Run time 99 minutes.

Not for children.

This is the story of 50-year-old Sigmund Freud (Viggo Mortensen) and his acolyte, 30-year-old Carl Jung (Michael Fassbender) at the dawn of the 20th Century and how their relationship started with a "hysterical" female patient of Jung's, 20-year-old Sabina Spielrein (Keira Knightley). Into the mix is another patient, mid-30s psychiatrist Otto Gross (Vincent Cassell), described by Freud as an immoralist and drug addict, who attacks Jung's morality, causing a downward spiral. As one should expect, given that it's the story of the birth of psychoanalysis based on past sexual experiences, it's mostly talk with some sex and some nudity.

Director David Cronenberg developed the film from screenwriter Christopher Hampton's play, The Talking Cure. Watching this film takes a lot of concentration and thought because it's a history of the development of psychoanalysis and its sexual component. Unknown to many, the film shows that Sabina, who became an analyst herself, had a strong impact on the thinking of both Freud and Jung. Hampton based much of the story on Sabina's hospital records, personal journals and correspondence with both Jung and Freud. This movie gives her much more credit for a lot of the methods that have heretofore rested solely with Freud and Jung.

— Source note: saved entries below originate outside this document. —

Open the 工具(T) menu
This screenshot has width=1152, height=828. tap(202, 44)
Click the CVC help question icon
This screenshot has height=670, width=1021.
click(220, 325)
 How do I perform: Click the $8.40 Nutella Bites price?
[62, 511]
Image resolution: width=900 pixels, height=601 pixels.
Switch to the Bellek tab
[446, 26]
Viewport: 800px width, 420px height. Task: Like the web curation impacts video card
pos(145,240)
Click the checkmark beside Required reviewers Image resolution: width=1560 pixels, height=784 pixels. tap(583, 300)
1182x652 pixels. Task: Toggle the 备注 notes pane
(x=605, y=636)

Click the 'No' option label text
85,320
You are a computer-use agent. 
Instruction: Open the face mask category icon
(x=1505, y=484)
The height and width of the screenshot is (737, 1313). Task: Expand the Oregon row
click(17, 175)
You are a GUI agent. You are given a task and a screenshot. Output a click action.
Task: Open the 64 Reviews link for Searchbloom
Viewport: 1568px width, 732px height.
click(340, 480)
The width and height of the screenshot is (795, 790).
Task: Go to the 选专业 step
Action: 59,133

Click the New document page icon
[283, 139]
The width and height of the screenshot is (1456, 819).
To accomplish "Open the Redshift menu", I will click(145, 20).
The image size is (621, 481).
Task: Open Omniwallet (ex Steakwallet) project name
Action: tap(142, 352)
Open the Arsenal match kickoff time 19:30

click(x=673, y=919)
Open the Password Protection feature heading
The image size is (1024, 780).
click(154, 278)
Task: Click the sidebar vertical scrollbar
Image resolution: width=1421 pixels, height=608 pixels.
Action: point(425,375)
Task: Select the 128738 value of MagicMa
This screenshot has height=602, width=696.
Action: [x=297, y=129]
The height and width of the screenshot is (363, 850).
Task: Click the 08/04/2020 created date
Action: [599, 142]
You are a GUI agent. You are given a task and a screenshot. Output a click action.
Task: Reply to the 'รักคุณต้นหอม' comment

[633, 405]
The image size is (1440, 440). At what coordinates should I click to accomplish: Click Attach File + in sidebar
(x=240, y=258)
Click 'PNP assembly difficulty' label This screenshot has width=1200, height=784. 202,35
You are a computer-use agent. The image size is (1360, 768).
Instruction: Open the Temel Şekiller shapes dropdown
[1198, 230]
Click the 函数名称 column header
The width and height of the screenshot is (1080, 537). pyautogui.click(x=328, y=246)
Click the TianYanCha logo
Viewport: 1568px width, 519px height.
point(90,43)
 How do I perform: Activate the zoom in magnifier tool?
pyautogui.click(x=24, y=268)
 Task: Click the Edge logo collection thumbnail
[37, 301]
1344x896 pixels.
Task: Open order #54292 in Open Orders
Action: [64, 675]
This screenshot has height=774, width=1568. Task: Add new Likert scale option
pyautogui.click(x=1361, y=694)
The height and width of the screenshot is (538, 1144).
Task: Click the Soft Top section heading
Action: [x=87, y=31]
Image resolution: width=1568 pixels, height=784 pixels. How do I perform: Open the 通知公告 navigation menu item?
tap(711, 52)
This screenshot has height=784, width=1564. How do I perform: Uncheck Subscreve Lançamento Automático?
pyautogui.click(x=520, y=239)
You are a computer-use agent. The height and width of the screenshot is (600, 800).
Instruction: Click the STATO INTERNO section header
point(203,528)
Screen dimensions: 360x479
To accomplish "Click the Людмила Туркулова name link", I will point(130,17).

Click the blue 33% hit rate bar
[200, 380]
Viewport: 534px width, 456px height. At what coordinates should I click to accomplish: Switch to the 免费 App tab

Knightley's over the top acting as a psychotically disturbed young woman at the beginning of the film is disturbing and uncomfortable to watch. In fact, it almost lost me. I'm glad I stuck with it, but it's hard to know if Sabina was really this sick or if Knightley just overacted. It's either overacting or an award-quality performance. But, of course, one of the points of the movie is that psychoanalysis can cure, or at least help, severely disturbed people.

The acting is worth the price of admission. Mortensen gives a remarkably pleasing performance as Freud, and Fassbender is a satisfying Jung. Cassell shows his range as the neurotic Gross, a big leap from his role as the French arch-criminal Jacques Mesrine (in 2008's Mesrine: Killer Instinct and Mesrine: Public Enemy No. 1).

The ambience of the movie is exceptional. Although set in Vienna and Zurich, the film was shot in Cologne, Bodensee (Lake Constance) and Vienna itself. The locations are beautiful and the recreation of early 20th-Century Europe evocative. Many scenes were shot in Freud's actual house in which he lived from 1891-1938.

If you pay attention to all the talk, you can learn a lot and be entertained at the same time.